**Exercise goal**
Within the entries below, please return exactly the lines from the one with "The image size is (346, 356)." through the one with "Screen dimensions: 1157x711", leaving out any pictures.
»»
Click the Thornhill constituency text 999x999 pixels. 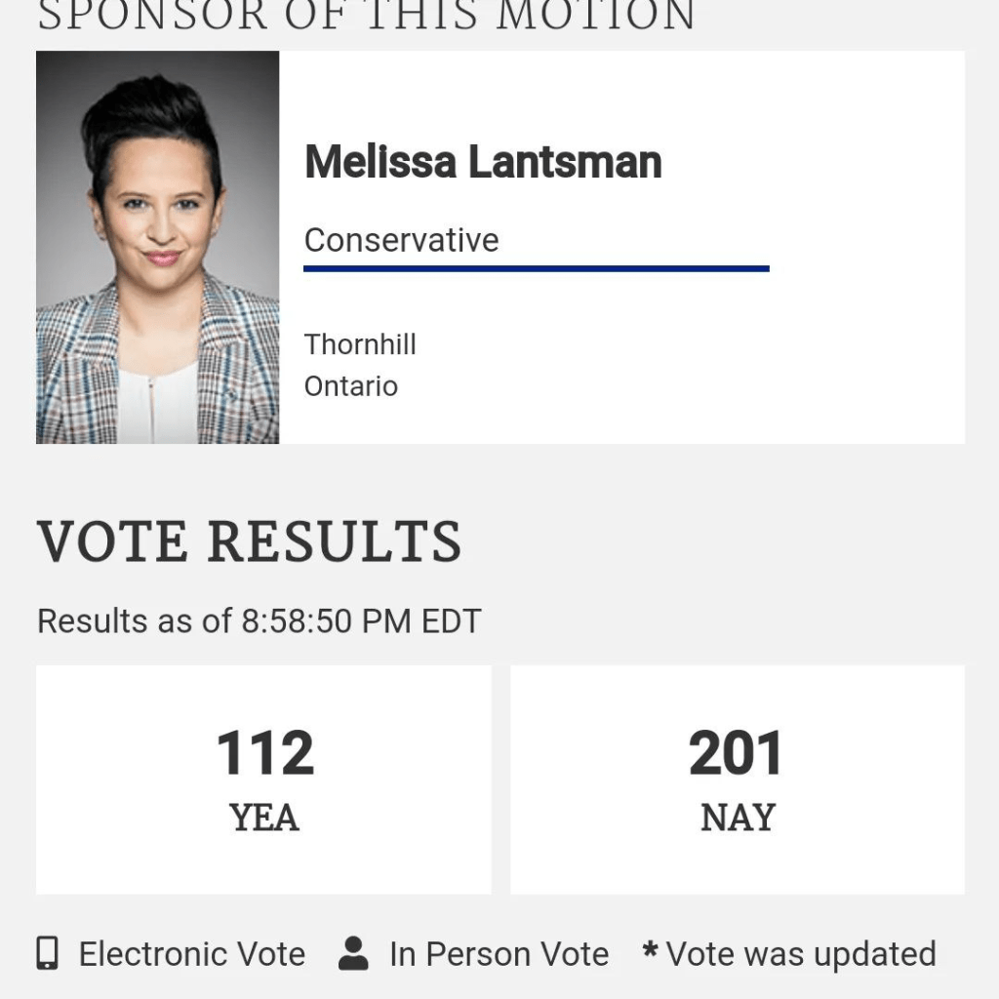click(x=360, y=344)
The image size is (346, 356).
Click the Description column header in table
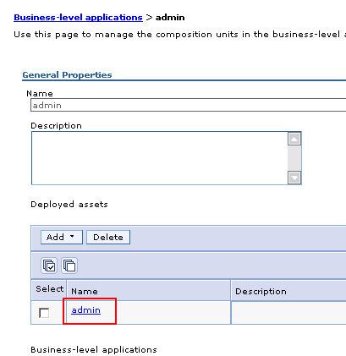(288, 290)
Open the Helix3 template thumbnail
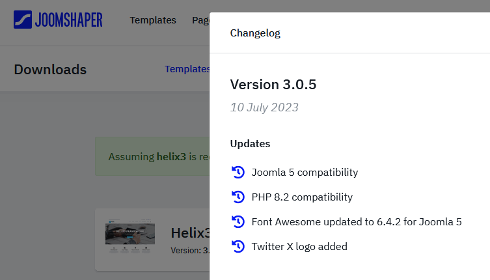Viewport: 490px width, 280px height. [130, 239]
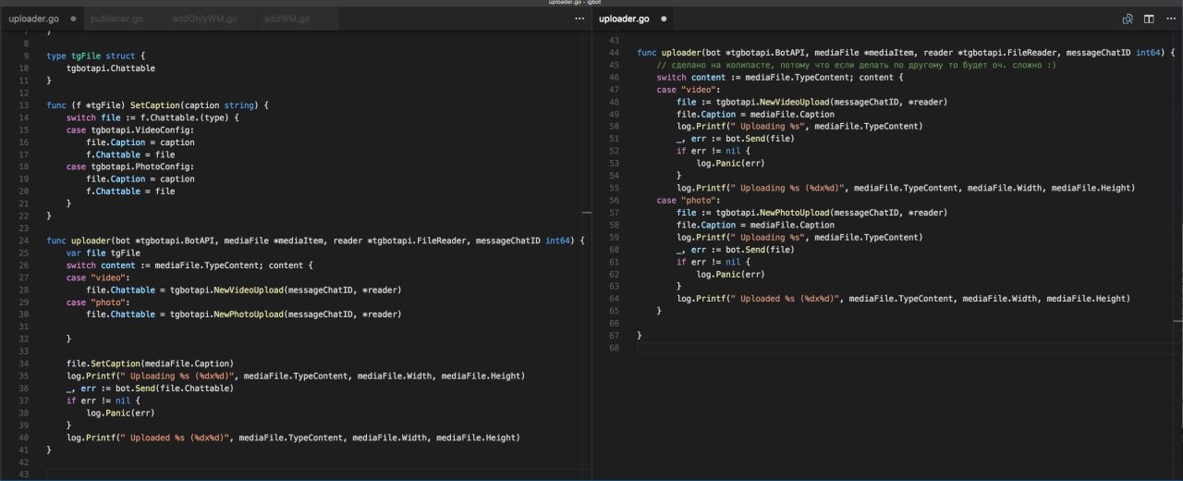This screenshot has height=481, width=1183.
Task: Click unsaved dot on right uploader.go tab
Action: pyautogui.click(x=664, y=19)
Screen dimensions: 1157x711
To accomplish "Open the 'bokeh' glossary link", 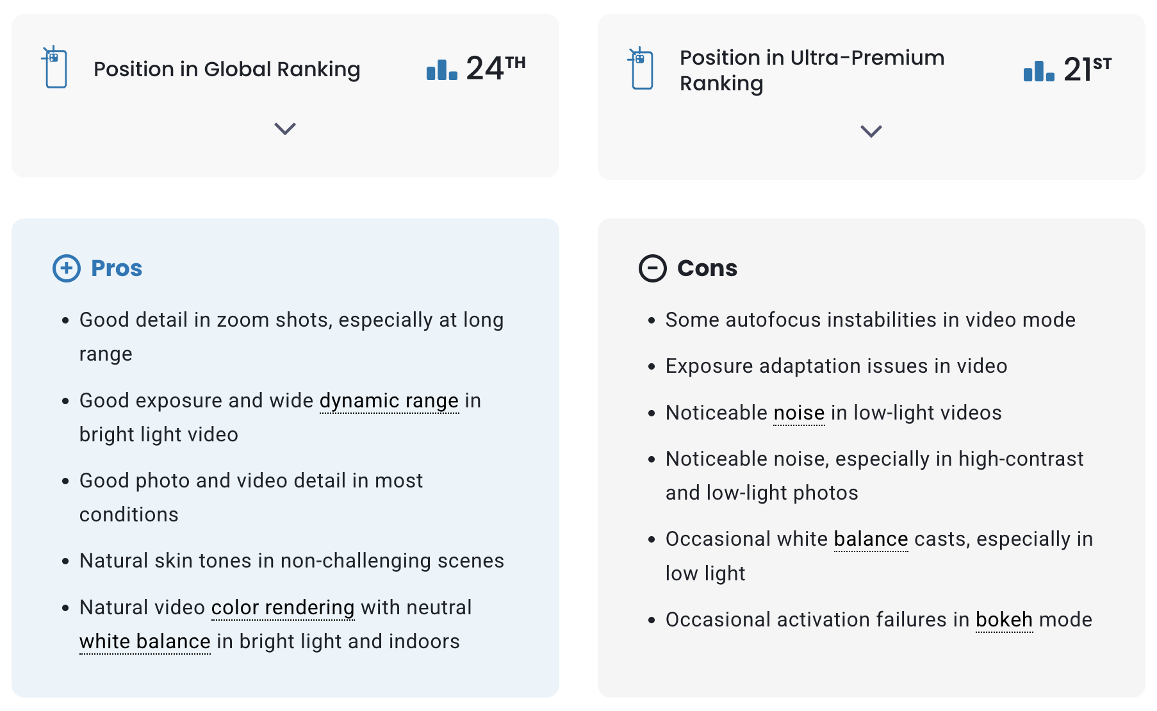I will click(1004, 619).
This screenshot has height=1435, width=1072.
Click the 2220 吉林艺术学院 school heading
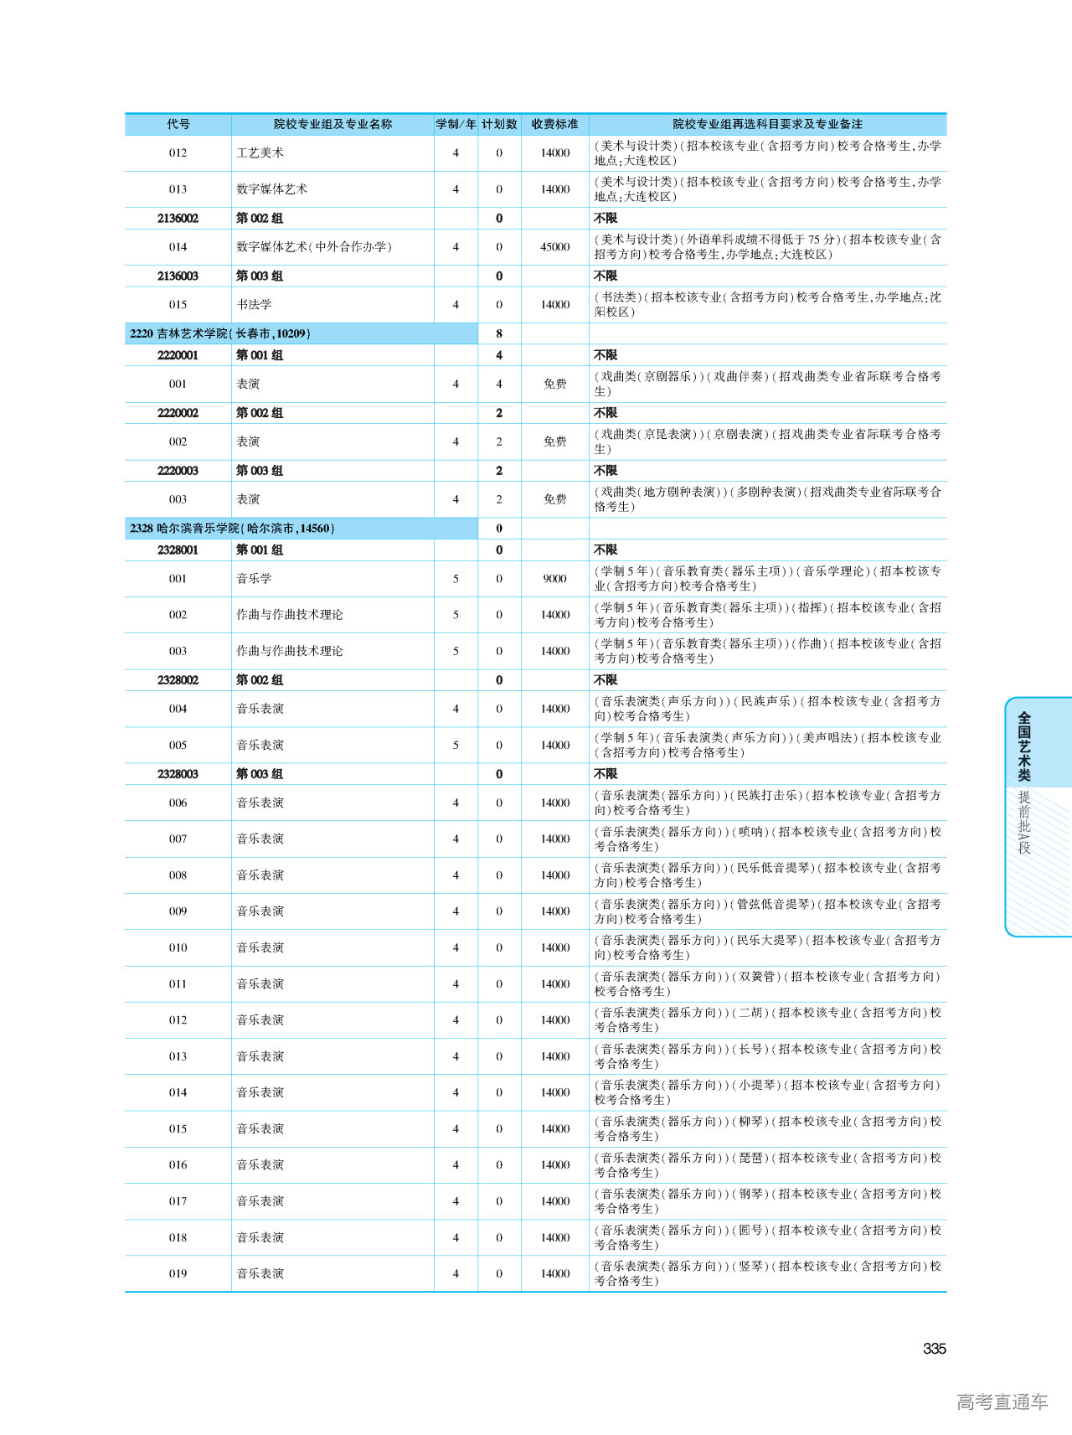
««
**Answer to the problem**
The image size is (346, 356).
Click the Description column header in table
(288, 290)
Open the Helix3 template thumbnail
Viewport: 490px width, 280px height. [130, 239]
This screenshot has height=481, width=1183.
Task: Click unsaved dot on right uploader.go tab
Action: pyautogui.click(x=664, y=19)
Screen dimensions: 1157x711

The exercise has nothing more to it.